Le Maroc reconnu par le PNUD : l’heure d’une IA alignée avec nos valeurs

Le Rapport sur le développement humain 2025 du Programme des Nations Unies pour le développement (PNUD) consacre une avancée majeure : le Maroc rejoint la catégorie des pays à développement humain élevé. Ce changement de statut est à la fois une reconnaissance et un signal d’alerte. Il souligne les efforts du Royaume dans l’accès à l’éducation, à la santé et à l’innovation. Mais il pointe aussi les nouveaux défis, en particulier ceux liés à l’émergence rapide de l’intelligence artificielle (IA), et plus récemment de l’IA générative.

L’IA comme levier de consolidation du développement humain

Dans un monde où les technologies façonnent les trajectoires sociales et économiques, l’IA n’est pas un luxe, mais une nécessité stratégique. Le Maroc, en se hissant à un niveau de développement humain plus avancé, ne peut ignorer l’importance d’une politique publique ambitieuse, systémique et inclusive en matière d’IA.

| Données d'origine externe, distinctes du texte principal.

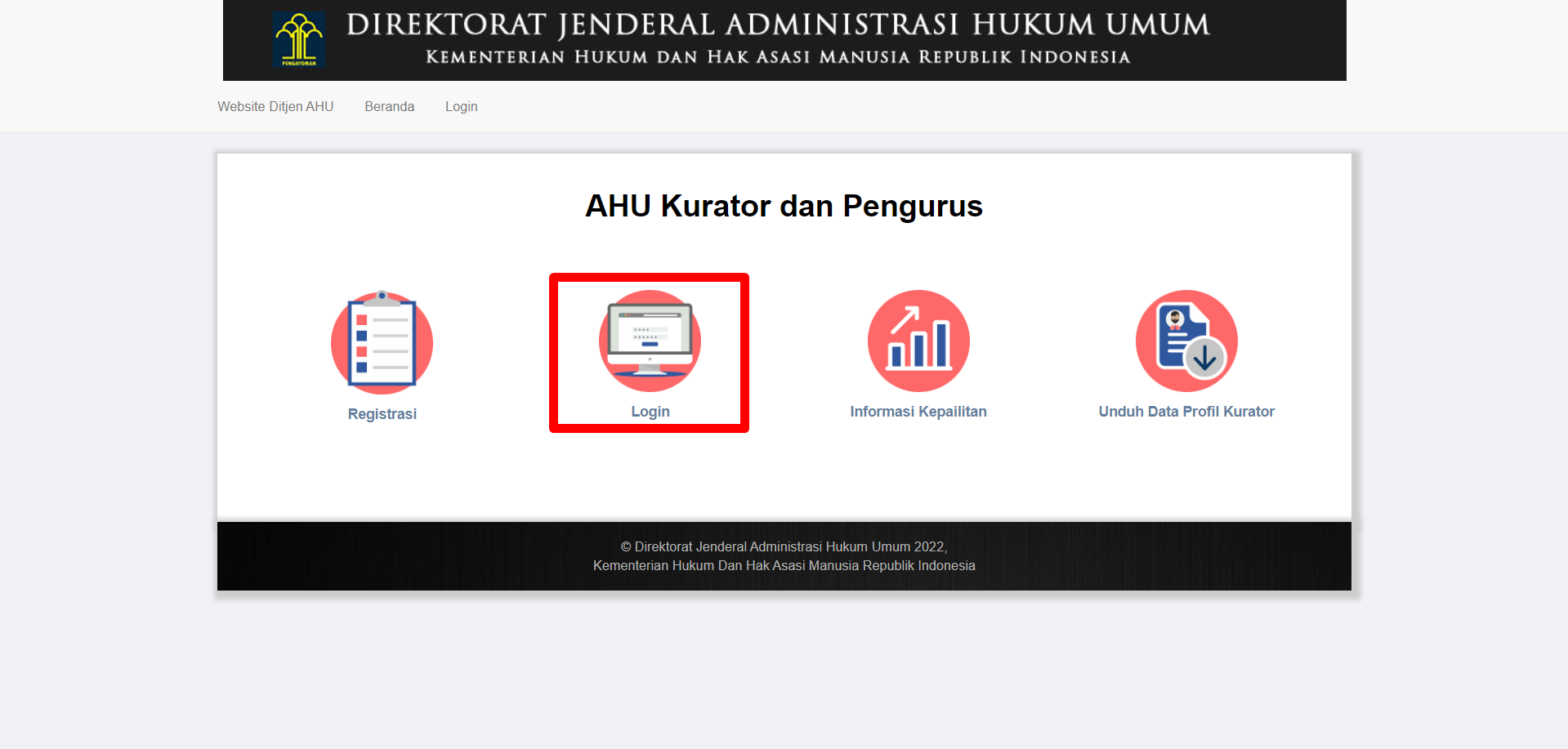Click the Login label below the monitor

tap(650, 412)
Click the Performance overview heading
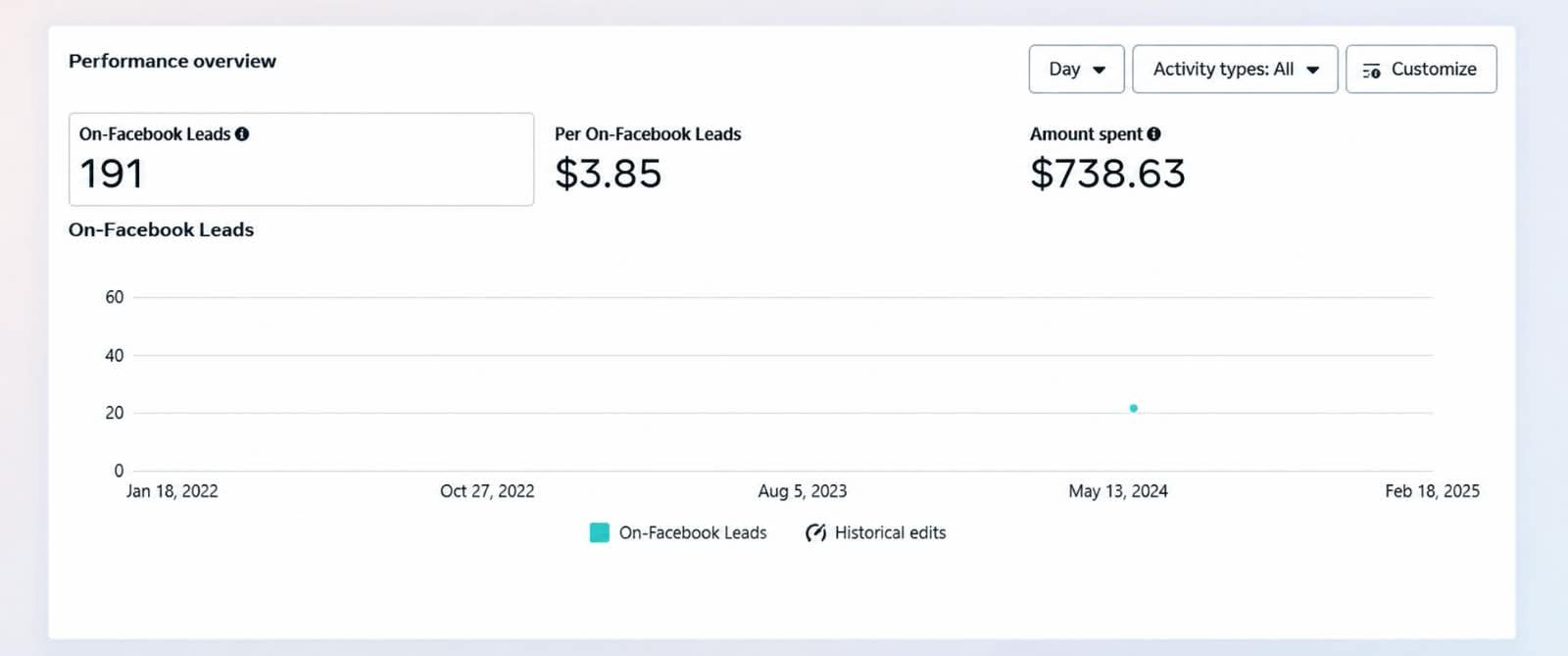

Voici les principales recommandations que je formule pour consolider durablement la position du Maroc dans le classement du PNUD, en s’appuyant sur l’intelligence artificielle :

1. Instaurer une souveraineté numérique réelle, en développant un écosystème marocain de l’IA : des données marocaines, hébergées localement, analysées et valorisées par des solutions conçues au Maroc, pour les Marocains.
2. Renforcer l’éducation à l’IA à tous les niveaux : introduire dès le collège une culture numérique critique, former les enseignants, créer des filières interdisciplinaires en IA dans les universités, et développer des plateformes marocaines d’apprentissage intelligent.
3. Déployer l’IA dans les services publics, notamment dans la santé, l’agriculture, l’éducation et la justice, en veillant à ce que ces technologies augmentent les capacités humaines sans exclure les plus vulnérables.
4. Fonder une gouvernance éthique de l’IA, en s’appuyant sur un cadre juridique national, une charte d’usage responsable, et une instance indépendante rassemblant chercheurs, institutions, société civile et secteur privé.
5. Stimuler une recherche appliquée sur l’IA, associant sciences exactes et sciences humaines, afin de concevoir des solutions enracinées dans les réalités sociales, culturelles et linguistiques du pays.

L’IA générative : un défi culturel à relever

Le rapport du PNUD souligne avec justesse un point critique : l’IA générative, telle qu’elle est conçue aujourd’hui, est profondément marquée par les cultures, valeurs et imaginaires des pays du Nord. Elle risque, si elle est adoptée sans filtre, de produire des effets de décalage culturel, d’incompréhension, voire d’aliénation.

Mais le Maroc n’est pas un simple utilisateur passif. Il est pleinement conscient de cette tension culturelle, et il dispose de toutes les ressources humaines, scientifiques et techniques pour la dépasser. Notre pays compte déjà des experts, des laboratoires, des ingénieurs, des linguistes et des entrepreneurs capables de concevoir et produire des modèles de langage marocains – des LLM (Large Language Models) souverains.

Ces modèles doivent répondre à plusieurs critères essentiels :

– Intégrer les langues marocaines : arabe classique, darija, amazighe dans ses variantes (tachelhit, tamazight, tarifit), et le français dans ses usages marocains.
– Représenter les valeurs culturelles marocaines : respect, solidarité, hospitalité, pluralité.
– Être entraînés sur des corpus locaux, incluant la littérature, les médias, les données administratives, les productions scientifiques et culturelles marocaines.

Vers une IA marocaine de confiance

Le Maroc a désormais une occasion historique : faire de l’intelligence artificielle un pilier de son développement humain. Cela implique un effort de convergence : entre la recherche et l’innovation, entre l’État et les territoires, entre les savoirs techniques et les réalités sociales. Ce n’est qu’à ce prix que l’IA pourra devenir un levier de progrès partagé, un moteur d’inclusion et un facteur de souveraineté.

L’ambition est claire : concevoir une IA qui parle notre langue, qui comprend notre culture, et qui porte notre vision du progrès. Une IA enracinée, éthique et utile. Une IA marocaine.

* Dr. Az-Eddine Bennani est ingénieur en informatique, titulaire d’un MBA de Chicago, docteur en sciences économiques de la Sorbonne, et expert en management stratégique, gouvernance digitale et intelligence artificielle. Avec plus de 40 ans d’expérience en France, au Maroc et à l’international, il a été ingénieur système, consultant et manager chez Hewlett-Packard en France, en Europe et au MEA, a été professeur-chercheur à La Sorbonne Universités/UTC et à NEOMA Business School, et est actuellement professeur associé à l’Université Al Akhawayn.